Task goal: Please reproduce each of the following entries exactly.

(Dataset entries)
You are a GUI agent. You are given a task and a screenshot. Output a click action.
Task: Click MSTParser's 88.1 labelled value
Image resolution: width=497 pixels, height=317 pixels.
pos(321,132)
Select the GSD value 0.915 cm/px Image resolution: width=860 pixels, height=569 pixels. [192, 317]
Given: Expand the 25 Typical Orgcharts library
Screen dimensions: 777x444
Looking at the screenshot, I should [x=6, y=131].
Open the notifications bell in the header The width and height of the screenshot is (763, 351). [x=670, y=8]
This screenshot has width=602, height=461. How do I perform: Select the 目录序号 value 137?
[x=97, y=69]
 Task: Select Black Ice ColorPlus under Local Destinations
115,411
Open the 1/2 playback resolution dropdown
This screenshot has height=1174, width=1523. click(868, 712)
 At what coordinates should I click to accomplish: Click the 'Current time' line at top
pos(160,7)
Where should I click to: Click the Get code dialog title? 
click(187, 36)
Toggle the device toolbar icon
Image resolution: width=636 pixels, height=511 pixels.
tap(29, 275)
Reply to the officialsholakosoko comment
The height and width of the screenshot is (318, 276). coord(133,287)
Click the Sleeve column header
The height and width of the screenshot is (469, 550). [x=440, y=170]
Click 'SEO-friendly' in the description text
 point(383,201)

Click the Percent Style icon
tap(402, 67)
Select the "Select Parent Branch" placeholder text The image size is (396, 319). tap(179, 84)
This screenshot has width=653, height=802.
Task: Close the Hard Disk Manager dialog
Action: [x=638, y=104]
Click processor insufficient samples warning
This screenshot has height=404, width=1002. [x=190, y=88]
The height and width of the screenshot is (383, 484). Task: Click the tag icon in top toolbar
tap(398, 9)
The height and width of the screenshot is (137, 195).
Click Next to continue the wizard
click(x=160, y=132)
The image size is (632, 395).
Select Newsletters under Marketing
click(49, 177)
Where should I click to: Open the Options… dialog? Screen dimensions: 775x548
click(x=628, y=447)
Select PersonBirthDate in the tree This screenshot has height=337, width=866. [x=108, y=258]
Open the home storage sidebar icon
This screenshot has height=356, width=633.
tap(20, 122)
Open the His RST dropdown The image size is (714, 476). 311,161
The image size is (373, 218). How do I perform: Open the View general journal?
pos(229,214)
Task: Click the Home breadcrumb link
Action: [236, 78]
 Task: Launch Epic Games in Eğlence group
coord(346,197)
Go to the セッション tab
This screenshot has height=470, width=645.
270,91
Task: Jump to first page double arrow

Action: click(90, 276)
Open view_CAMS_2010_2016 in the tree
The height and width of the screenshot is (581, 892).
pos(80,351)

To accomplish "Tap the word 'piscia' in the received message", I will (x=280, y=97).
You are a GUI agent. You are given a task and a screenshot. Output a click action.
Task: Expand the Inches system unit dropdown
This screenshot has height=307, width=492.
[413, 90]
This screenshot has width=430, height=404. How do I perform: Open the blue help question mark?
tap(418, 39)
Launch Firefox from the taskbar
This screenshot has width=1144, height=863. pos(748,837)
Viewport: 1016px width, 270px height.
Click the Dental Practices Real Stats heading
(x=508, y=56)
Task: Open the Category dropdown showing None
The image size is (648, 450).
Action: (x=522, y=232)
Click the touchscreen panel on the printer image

Task result:
You are a GUI agent. You are given a task and a screenshot. Output a click action.
Task: Click MSTParser's 88.1 labelled value
Image resolution: width=497 pixels, height=317 pixels.
pos(321,132)
Select the GSD value 0.915 cm/px Image resolution: width=860 pixels, height=569 pixels. [192, 317]
Given: Expand the 25 Typical Orgcharts library
Screen dimensions: 777x444
Looking at the screenshot, I should [x=6, y=131].
Open the notifications bell in the header The width and height of the screenshot is (763, 351). [x=670, y=8]
This screenshot has width=602, height=461. How do I perform: Select the 目录序号 value 137?
[x=97, y=69]
 Task: Select Black Ice ColorPlus under Local Destinations
115,411
Open the 1/2 playback resolution dropdown
This screenshot has height=1174, width=1523. click(868, 712)
 At what coordinates should I click to accomplish: Click the 'Current time' line at top
pos(160,7)
Where should I click to: Click the Get code dialog title? 
click(187, 36)
Toggle the device toolbar icon
Image resolution: width=636 pixels, height=511 pixels.
tap(29, 275)
Reply to the officialsholakosoko comment
The height and width of the screenshot is (318, 276). coord(133,287)
Click the Sleeve column header
The height and width of the screenshot is (469, 550). [x=440, y=170]
Click 'SEO-friendly' in the description text
 point(383,201)

Click the Percent Style icon
tap(402, 67)
Select the "Select Parent Branch" placeholder text The image size is (396, 319). tap(179, 84)
This screenshot has width=653, height=802.
Task: Close the Hard Disk Manager dialog
Action: [x=638, y=104]
Click processor insufficient samples warning
This screenshot has height=404, width=1002. [x=190, y=88]
The height and width of the screenshot is (383, 484). Task: Click the tag icon in top toolbar
tap(398, 9)
The height and width of the screenshot is (137, 195).
Click Next to continue the wizard
click(x=160, y=132)
The image size is (632, 395).
Select Newsletters under Marketing
click(49, 177)
Where should I click to: Open the Options… dialog? Screen dimensions: 775x548
click(x=628, y=447)
Select PersonBirthDate in the tree This screenshot has height=337, width=866. [x=108, y=258]
Open the home storage sidebar icon
This screenshot has height=356, width=633.
tap(20, 122)
Open the His RST dropdown The image size is (714, 476). 311,161
The image size is (373, 218). How do I perform: Open the View general journal?
pos(229,214)
Task: Click the Home breadcrumb link
Action: [236, 78]
 Task: Launch Epic Games in Eğlence group
coord(346,197)
Go to the セッション tab
This screenshot has height=470, width=645.
270,91
Task: Jump to first page double arrow

Action: click(90, 276)
Open view_CAMS_2010_2016 in the tree
The height and width of the screenshot is (581, 892).
pos(80,351)

To accomplish "Tap the word 'piscia' in the received message", I will (x=280, y=97).
You are a GUI agent. You are given a task and a screenshot. Output a click action.
Task: Expand the Inches system unit dropdown
This screenshot has height=307, width=492.
[413, 90]
This screenshot has width=430, height=404. How do I perform: Open the blue help question mark?
tap(418, 39)
Launch Firefox from the taskbar
This screenshot has width=1144, height=863. pos(748,837)
Viewport: 1016px width, 270px height.
Click the Dental Practices Real Stats heading
(x=508, y=56)
Task: Open the Category dropdown showing None
The image size is (648, 450).
Action: (x=522, y=232)
Click the touchscreen panel on the printer image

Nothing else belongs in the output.